The lead or nominated clinician should take responsibility for these tasks:

  • discussing treatment options with patients and carers, including the treatment intent and expected outcomes, and providing a written version of the plan and any referrals
  • providing patients and carers with information about the possible side effects of treatment, managing symptoms between active treatments, how to access care, self-management strategies and emergency contacts
  • encouraging patients to use question prompt lists and audio recordings, and to have a support person present to aid informed decision making
  • initiating a discussion about advance care planning and involving carers or family if the patient wishes

The general practitioner plays an important role in coordinating care for patients, including helping to manage side effects and other comorbidities, and offering support when patients have questions or worries.

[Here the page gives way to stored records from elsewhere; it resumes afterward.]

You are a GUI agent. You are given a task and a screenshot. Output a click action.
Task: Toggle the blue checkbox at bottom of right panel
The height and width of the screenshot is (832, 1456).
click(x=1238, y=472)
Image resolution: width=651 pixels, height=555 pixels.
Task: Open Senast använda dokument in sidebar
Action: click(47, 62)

For most patients, simultaneous care provided by their general practitioner is very important.

The lead clinician, in discussion with the patient’s general practitioner, should consider these points:

  • the general practitioner’s role in symptom management, supportive care and referral to local services
  • using a chronic disease management plan and mental health care management plan
  • how to ensure regular and timely two-way communication about:
    • the treatment plan, including intent and potential side effects
    • supportive and palliative care requirements
    • the patient’s prognosis and their understanding of this
    • enrolment in research or clinical trials
    • changes in treatment or medications
    • the presence of an advance care directive or appointment of a substitute decision-maker
    • recommendations from the multidisciplinary team.
More information

Refer to Principle 6 ‘Communication’ for communication skills training programs and resources.